| TEXT SHOWN |
━━━━━━━━━━━━━━━━━━━━
Long-time Digital Trends readers will likely recall a story we published in June regarding an initiative started by the US Centers for Disease Control that hoped to harness humanity’s modern obsession with revivified corpses to educate the populace on how best to prepare for a disaster situation, such as a massive flu epidemic. The idea was that by taking steps to prepare for a fictional zombie apocalypse, people would actually be setting themselves up to survive any sort of disaster as the same basic steps apply to almost every large-scale emergency we might face.
At the time it seemed like a silly idea spawned by pop culture obsessives and a canny government PR team, but after all was said and done the project was a huge success. It was so successful in fact, that the Federal Emergency Management Agency has decided to adopt the idea to better prepare US citizens for natural disasters. According to ABC News, FEMA’s most recent monthly online gathering of emergency management personnel attracted over 400 different individuals to discuss the potential of tapping fictional zombies to educate the common person on how best to stay alive in the event of a disaster.
━━━━━━━━━━━━━━━━━━━━
Stored records:
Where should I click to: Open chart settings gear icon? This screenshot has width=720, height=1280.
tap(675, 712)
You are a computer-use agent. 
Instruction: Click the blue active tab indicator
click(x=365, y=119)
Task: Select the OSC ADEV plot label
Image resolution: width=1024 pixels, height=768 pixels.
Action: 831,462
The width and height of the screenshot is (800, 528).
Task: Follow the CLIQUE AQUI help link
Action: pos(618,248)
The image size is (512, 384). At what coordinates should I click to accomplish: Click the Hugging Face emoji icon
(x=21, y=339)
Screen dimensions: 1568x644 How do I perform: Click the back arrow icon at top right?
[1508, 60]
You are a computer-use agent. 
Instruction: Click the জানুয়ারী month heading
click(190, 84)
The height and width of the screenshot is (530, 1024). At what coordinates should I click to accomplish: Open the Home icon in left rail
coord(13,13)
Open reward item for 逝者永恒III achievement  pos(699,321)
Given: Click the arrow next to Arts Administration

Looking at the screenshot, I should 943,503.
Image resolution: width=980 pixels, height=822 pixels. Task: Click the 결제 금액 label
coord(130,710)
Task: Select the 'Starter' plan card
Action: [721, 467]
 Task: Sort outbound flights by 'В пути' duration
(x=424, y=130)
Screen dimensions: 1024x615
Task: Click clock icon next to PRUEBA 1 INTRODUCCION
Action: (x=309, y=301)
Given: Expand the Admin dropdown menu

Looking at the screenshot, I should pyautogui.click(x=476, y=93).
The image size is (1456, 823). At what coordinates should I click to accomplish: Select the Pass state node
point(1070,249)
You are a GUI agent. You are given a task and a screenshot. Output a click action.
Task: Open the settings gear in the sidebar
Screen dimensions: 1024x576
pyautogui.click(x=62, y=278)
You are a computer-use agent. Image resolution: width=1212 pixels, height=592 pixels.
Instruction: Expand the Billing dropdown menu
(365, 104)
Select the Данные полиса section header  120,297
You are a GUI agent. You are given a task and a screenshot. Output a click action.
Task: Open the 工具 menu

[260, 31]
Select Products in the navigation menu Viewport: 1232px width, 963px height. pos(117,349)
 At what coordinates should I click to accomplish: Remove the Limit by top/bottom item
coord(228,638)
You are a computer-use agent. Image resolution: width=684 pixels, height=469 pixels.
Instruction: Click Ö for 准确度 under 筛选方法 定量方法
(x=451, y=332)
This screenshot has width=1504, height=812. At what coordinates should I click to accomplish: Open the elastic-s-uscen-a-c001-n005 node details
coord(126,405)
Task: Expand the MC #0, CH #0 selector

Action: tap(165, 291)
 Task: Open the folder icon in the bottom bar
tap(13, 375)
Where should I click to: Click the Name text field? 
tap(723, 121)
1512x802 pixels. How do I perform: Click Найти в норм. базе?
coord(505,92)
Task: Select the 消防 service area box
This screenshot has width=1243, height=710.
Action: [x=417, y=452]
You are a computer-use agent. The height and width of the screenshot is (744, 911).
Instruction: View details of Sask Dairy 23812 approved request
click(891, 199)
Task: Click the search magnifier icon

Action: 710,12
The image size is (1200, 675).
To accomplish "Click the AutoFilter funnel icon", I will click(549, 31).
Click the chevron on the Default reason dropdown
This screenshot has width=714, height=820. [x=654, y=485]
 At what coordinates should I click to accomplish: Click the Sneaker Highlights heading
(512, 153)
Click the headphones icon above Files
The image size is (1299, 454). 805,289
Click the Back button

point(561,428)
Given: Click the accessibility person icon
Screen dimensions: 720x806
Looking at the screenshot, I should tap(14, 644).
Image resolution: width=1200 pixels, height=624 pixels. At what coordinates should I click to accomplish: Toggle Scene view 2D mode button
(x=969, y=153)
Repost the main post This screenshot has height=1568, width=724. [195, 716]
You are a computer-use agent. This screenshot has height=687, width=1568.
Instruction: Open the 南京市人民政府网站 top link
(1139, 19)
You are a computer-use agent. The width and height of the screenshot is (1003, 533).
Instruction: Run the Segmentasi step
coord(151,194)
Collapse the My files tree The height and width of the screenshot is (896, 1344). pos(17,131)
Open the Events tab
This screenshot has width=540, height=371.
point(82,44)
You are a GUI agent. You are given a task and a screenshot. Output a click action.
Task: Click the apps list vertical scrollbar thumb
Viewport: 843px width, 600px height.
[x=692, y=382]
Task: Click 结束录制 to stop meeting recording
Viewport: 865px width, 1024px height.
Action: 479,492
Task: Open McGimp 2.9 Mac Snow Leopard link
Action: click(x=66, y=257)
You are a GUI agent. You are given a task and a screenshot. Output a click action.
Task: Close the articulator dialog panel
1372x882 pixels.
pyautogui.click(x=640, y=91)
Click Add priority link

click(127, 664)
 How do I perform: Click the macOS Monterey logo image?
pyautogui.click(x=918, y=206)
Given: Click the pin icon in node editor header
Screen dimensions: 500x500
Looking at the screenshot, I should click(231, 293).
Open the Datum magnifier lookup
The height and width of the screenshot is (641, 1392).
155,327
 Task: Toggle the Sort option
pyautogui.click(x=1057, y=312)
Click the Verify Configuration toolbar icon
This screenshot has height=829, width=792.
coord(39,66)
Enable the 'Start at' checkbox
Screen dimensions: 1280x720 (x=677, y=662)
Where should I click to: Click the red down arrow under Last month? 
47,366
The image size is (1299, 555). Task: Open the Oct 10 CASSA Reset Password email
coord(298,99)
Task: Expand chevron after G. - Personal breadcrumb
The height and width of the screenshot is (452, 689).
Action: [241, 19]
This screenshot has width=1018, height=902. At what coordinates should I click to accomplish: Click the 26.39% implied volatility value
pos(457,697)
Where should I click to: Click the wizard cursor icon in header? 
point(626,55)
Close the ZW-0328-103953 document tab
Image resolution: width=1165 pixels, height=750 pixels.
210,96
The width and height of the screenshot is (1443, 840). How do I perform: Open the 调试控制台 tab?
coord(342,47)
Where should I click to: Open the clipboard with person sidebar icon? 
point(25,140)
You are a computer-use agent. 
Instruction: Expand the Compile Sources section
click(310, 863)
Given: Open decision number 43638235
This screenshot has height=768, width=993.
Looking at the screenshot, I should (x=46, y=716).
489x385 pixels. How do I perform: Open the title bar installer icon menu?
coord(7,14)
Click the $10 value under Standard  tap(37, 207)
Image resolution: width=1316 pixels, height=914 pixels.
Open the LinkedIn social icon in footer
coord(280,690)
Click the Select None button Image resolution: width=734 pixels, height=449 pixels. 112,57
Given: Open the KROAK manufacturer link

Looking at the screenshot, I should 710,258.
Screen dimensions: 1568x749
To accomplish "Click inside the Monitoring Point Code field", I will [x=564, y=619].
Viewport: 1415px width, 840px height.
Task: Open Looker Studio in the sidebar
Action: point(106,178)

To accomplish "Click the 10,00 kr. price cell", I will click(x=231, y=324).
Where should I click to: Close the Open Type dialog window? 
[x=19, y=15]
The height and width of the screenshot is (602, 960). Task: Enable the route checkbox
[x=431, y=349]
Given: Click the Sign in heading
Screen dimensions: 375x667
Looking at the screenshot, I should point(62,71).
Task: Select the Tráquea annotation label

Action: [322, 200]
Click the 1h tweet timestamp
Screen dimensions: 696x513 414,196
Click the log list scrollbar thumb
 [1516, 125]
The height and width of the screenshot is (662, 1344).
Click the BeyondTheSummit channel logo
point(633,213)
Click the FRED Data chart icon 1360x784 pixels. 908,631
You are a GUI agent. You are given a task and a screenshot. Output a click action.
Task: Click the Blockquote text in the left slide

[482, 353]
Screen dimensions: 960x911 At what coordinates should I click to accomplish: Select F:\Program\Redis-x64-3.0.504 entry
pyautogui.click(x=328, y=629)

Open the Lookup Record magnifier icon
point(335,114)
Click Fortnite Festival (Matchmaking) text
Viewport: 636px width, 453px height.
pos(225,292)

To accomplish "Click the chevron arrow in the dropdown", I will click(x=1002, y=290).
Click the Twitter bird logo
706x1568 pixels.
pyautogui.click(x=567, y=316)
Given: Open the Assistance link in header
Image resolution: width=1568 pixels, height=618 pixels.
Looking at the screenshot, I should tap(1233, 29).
━━━━━━━━━━━━━━━━━━━━
| REQUIRED ACTIONS |
• a. Which organizations are named in the article on zombie disaster preparedness? List every one.
• b. Transcribe the article on zombie disaster preparedness from "Long-time Digital Trends" up to and including "we might face.".
The records are separate material from the article on zombie disaster preparedness.

| SOLUTIONS TO EACH TASK |
• a.
Digital Trends
US Centers for Disease Control
Federal Emergency Management Agency (FEMA)
ABC News

• b.
Long-time Digital Trends readers will likely recall a story we published in June regarding an initiative started by the US Centers for Disease Control that hoped to harness humanity’s modern obsession with revivified corpses to educate the populace on how best to prepare for a disaster situation, such as a massive flu epidemic. The idea was that by taking steps to prepare for a fictional zombie apocalypse, people would actually be setting themselves up to survive any sort of disaster as the same basic steps apply to almost every large-scale emergency we might face.